The breaths were getting shallower, but Jeff pressed forward despite them. “Here’s something else I know about Dustin Knox… there was a certain young lady that took his breath away, and there wasn’t a moment that he didn’t want to spend with her. Not one. Dustin and Eve weren’t two halves that made a whole. They were one. So much so that it was hard to tell where one ended and the other began, and that was exactly the way they liked it.”

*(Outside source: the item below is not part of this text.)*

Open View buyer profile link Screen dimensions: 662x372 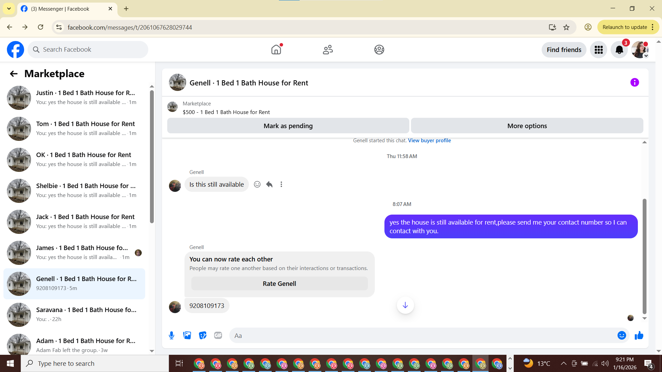pos(429,141)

Jeff sniffed the tears back into his skull and pounded a bandaged knuckle on the podium lightly. He would get through this. For Eve if not even for Dustin. “I can’t tell you why this happened. I don’t have any grand answers. I wish I did. All I can tell you is that Dustin Knox lived every moment of his life to the fullest. He didn’t waste a single one. It’s a standard I think each of us should strive for because we never know…” The tears came then as haunting flames ripped through him. “We never know.” He sniffed, but the tears were overtaking him. “Dustin, buddy, we’re all going to miss you.” There was no escaping from the cold salty droplets as they slid down his face. “May you rest in peace.”

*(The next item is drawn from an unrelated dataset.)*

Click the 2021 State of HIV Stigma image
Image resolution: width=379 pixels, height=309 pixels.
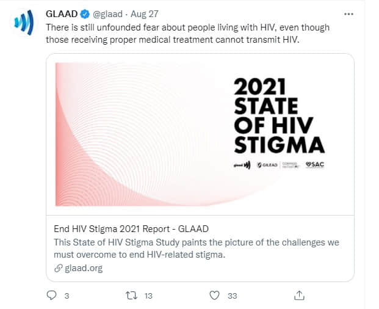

And quietly he stepped away from the podium.

 

 

With everything he had, Jeff wished he was the one in the coffin that the pallbearers set over the open grave. It had to be easier than the reality he was now standing in, the one that seemed intent on breaking them all in half. The pressure of Lisa’s fingers grasped his arm gently as the preacher read:

“Even though I walk through the valley of the shadow of death, I fear no evil for Thou art with me; Thy rod and Thy staff, they comfort me. Thou dost prepare a table before me in the presence of my enemies; Thou hast anointed my head with oil; My cup overflows. Surely goodness and kindness shall follow me all the days of my life, and I will dwell in the house of the Lord forever… May we pray.”

A beat of silence as Jeff prayed only that he would wake up any minute now, that this nightmare would stop, that time would stop and he could somehow just get off.

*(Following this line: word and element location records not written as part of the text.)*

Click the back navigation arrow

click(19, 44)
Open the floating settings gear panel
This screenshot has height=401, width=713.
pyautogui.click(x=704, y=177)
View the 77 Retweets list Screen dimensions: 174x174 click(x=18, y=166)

“Lord, in your infinite love, we know you are with us now as always,” the preacher said. “Please use our grief a means to purify these lives we must now lead. Bless especially Eve and all the men and women who serve unselfishly to protect us all. And take Dustin now to the special place You have prepared for him with You in Heaven. In Your Holy Name we pray.”

“Amen,” whispered across the crowd spread across the breeze swept grass.

The preacher signaled to the two uniformed firefighters who snapped forward and slowly lifted the flag from over the coffin. In its place someone slid a bouquet of red, white, and blue flowers as the other two wrapped the cloth until no red or white could be seen. One of them slid the last of it into place, took it to Eve, and presented it to her. Jeff squeezed his eyes closed to stop the tears but forced them opened because he couldn’t be weak the moment Eve had to be strong.

“From dust we came,” the preacher intoned, holding a hand over the coffin, now stripped bare of the flag, which Eve clutched to her chest like a long lost teddy bear, “and to dust we shall return. Father, we commend our brother, Dustin, into Your hands. May he rest in peace.”

“Amen.”

The first one through the line was the preacher who shook Eve’s hand, said a few words, and moved on to her parents. When he stepped up to Jeff, the pain in the center of Jeff’s chest fought to get to the surface even as he pushed it back down.

“Thank you, Reverend,” Jeff said, struggling to keep his grief in check.

“You did a good job, Son,” the preacher said. “I know that was tough.”

“Yeah, well, some things you have to do.”

“If you ever need to talk, I’m here.”

“Thank you,” Jeff said, wishing it didn’t hurt so badly to smile.

As the preacher walked on, many, many more mourners took his place. Most didn’t know what to say, some hugged him, some didn’t. All said how sorry they were, and what was left of his sanity thanked each of them for coming.

When Ramsey stepped up in front of him, it didn’t even register who it was at first. The dress blues. No smile. He wasn’t sure why, but it just didn’t look like Ramsey. “You did good, man. Nobody could’ve done it better.”

“You heard?” Jeff asked, wondering how the news had reached Ramsey.

“Everyone in Texas has heard by now.”

Everyone in Texas. Somehow that was fitting.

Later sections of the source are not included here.